Data Mining

Syllabus

Course Description

A course covering data mining concepts, methodologies, and programming. Topics include decision tables and trees, classification and association rules, clustering, pattern analysis, and linear and statistical modeling. Additional topics may include data cleaning and warehousing and techniques for text and web mining.

Required Text

Machine Learning: An Algorithmic Perspective by Stephen Marsland (2nd edition). Required. Link

Prerequisites

CSCI 221, MATH 207, MATH 250

Contact Information

Professor: Dr. Paul Anderson
Office: 313 Harbor Walk East (but I’m in my lab most of the time)
Office Hours: Monday, Wednesday, Friday from 12:30 to 1:30.
Office Hour Policy: Drop by anytime.
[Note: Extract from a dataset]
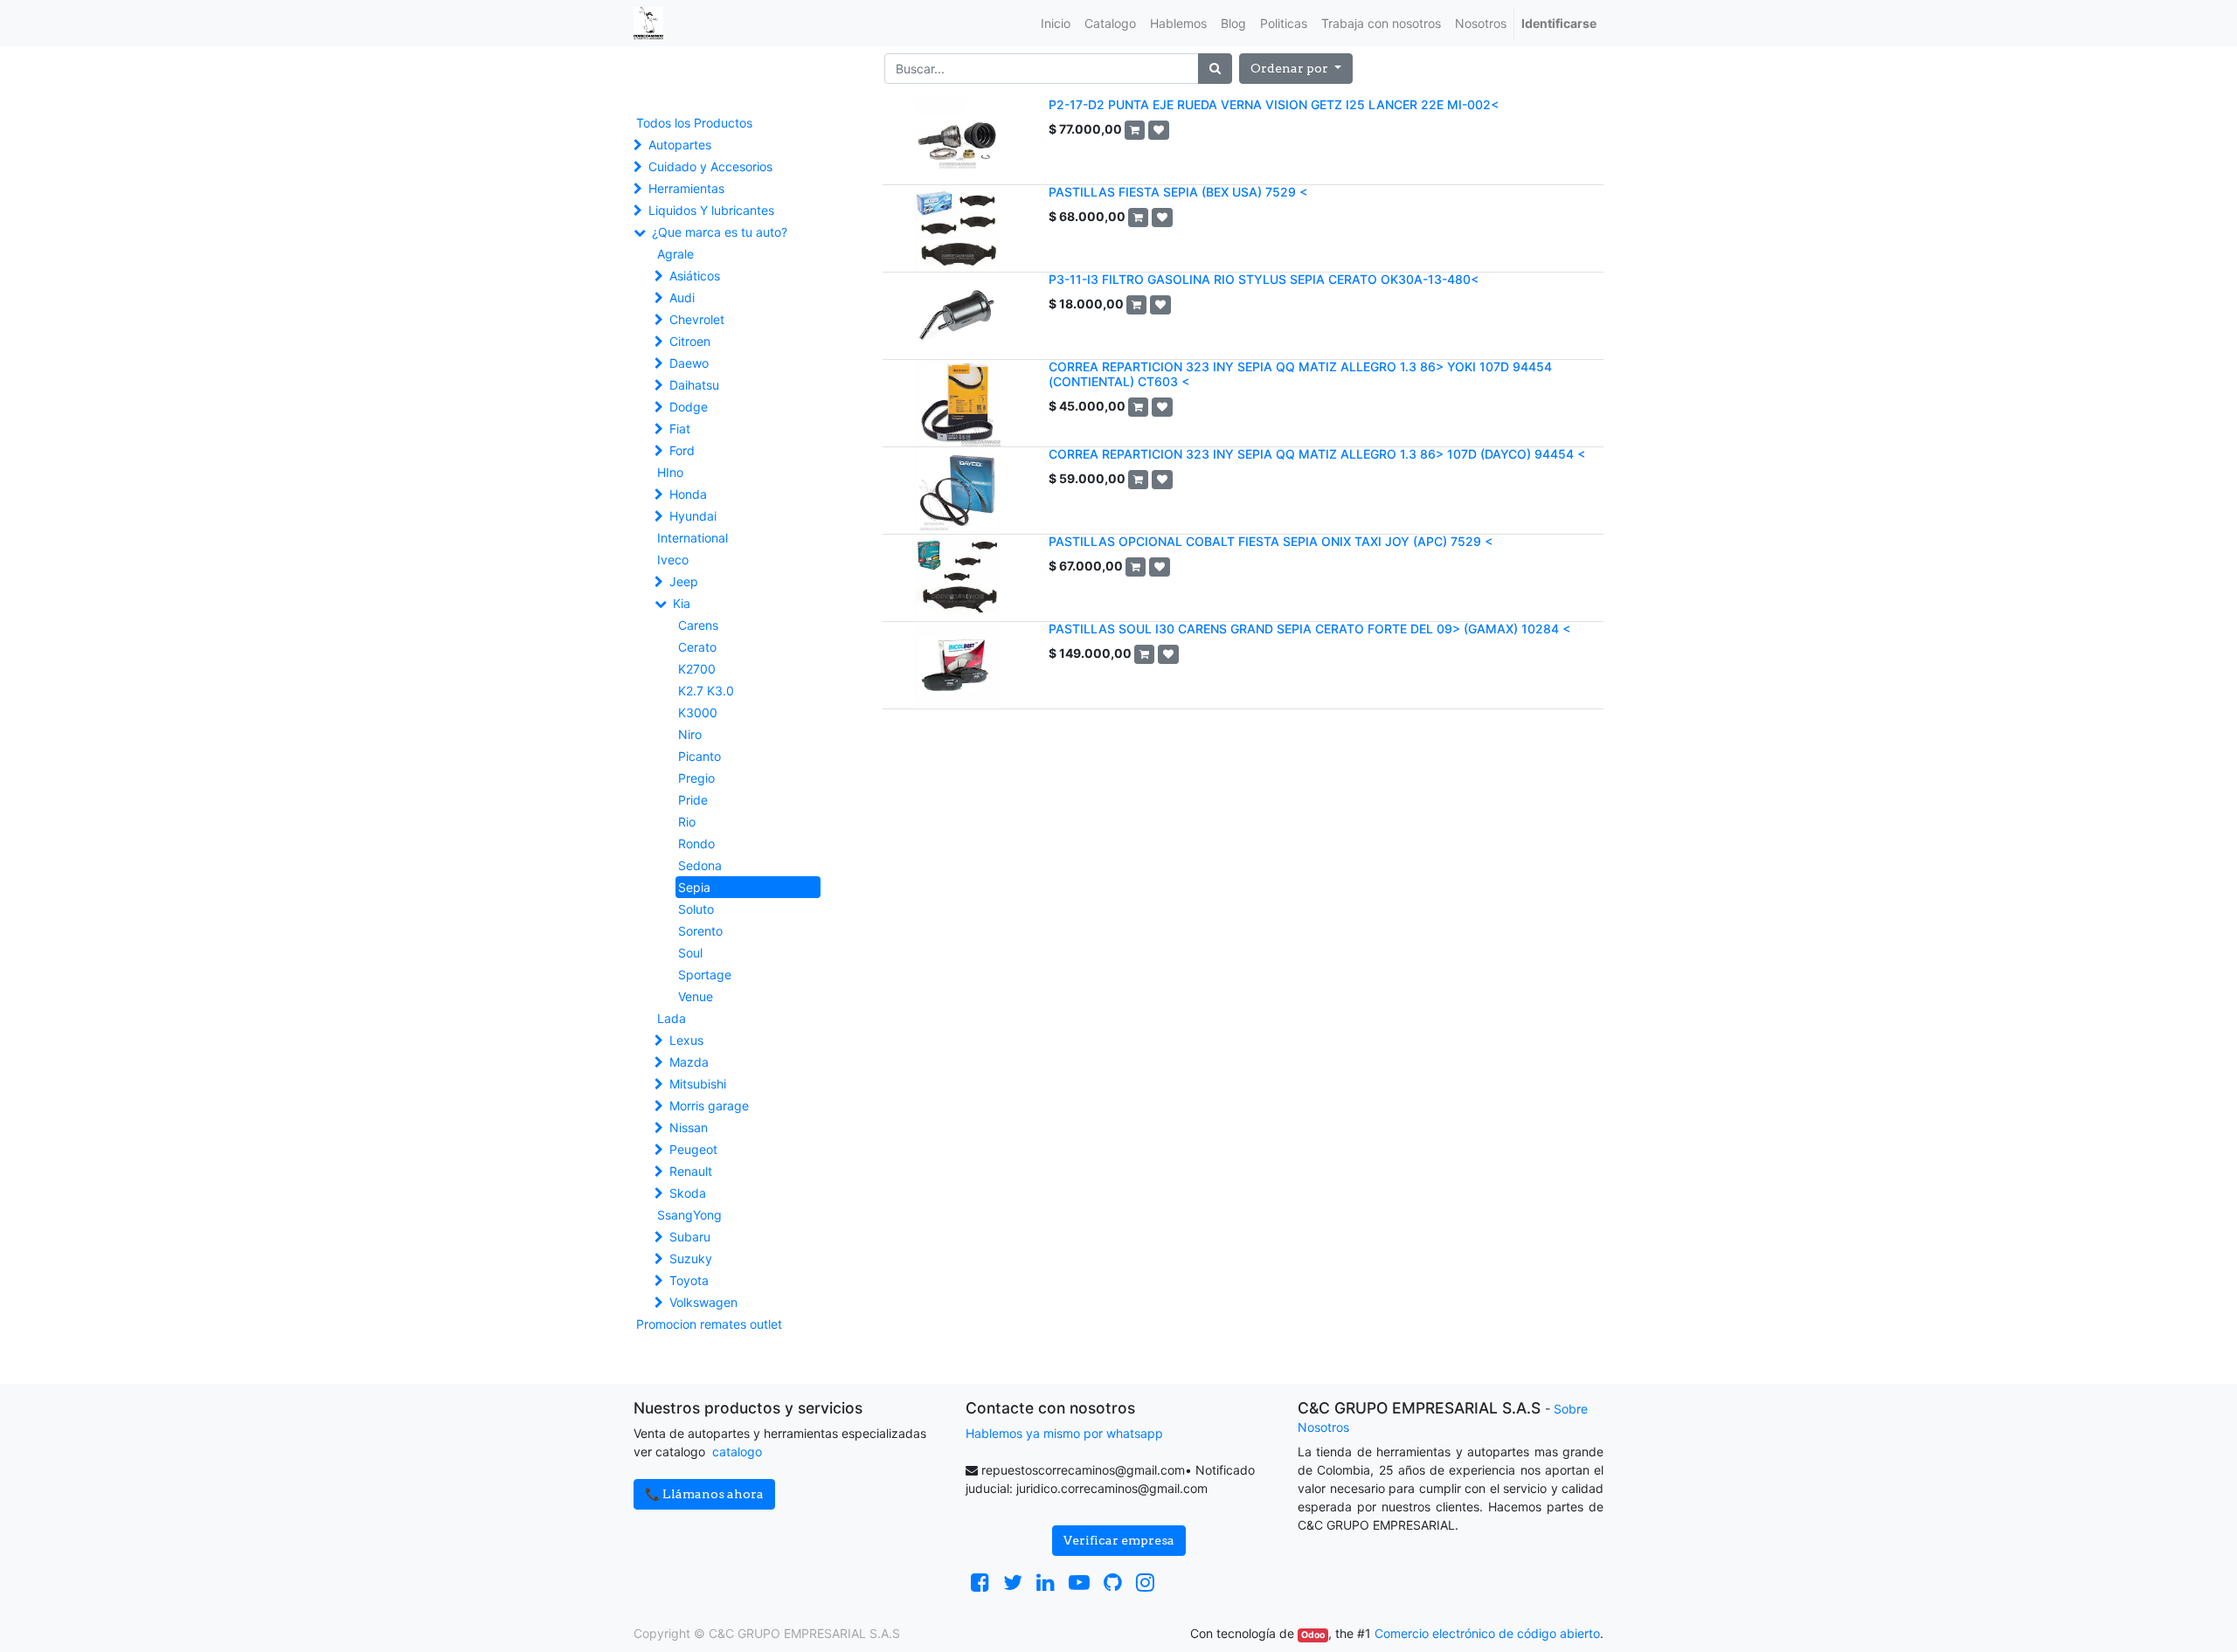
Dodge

I’ll let you know if I can’t talk, but most of the time I can.
E-mail: andersonpe2@cofc.edu
Phone: 843-953-8151

Course Times

MWF: 8:30 - 9:20 AM in Harbor Walk East 301

Learning Outcomes

  1. Know the meaning of data mining, some of the application areas and disciplines that use data mining, and understand some of the current major challenges in data mining.
  2. Recognize that data mining is part of a larger process and be able to describe the various stages of that process.
  3. Understand the need for and techniques for carrying out data cleaning and other data pre-processing activities and to apply them to real-world data sets.
  4. Understand and apply a wide range of the fundamental classification and prediction algorithms, including algorithms for decision trees and rule-based classifiers, Bayes classification methods, and other classification approaches such as logistic regression, k-nearest neighbor, and neural networks.
  5. Examine and apply metrics for classifier performance and selection.
  6. Examine and apply metrics for association pattern evaluation.
  7. Understand and apply several clustering algorithms including k-means clustering and BIRCH clustering.
  8. Examine and apply metrics for cluster evaluation such as clustering tendency, number of clusters, and clustering quality.
  9. Examine and apply metrics for attribute selection.
  10. Recognize some of the current data mining trends and research frontiers.
  11. Explore the use of data mining techniques on different datasets using software packages.

Grading Policy

Exams - 40%
Written Homework - 20%
Programming Assignments - 20%
Literature Questions - 10%
Final Project - 10%

Grading Scale

A: 90-100; B: 80-89; C: 70-79; D: 65-69; F: <65. Plusses and minuses will be used at the discretion of the instructor.

Grading Guidelines

Submitted work requires Analysis, Evaluation, and Creation of ideas, concepts, and materials into various deliverables (e.g., see revised Bloom’s Taxonomy (http://www.nwlink.com/~donclark/hrd/bloom.html) and reference below).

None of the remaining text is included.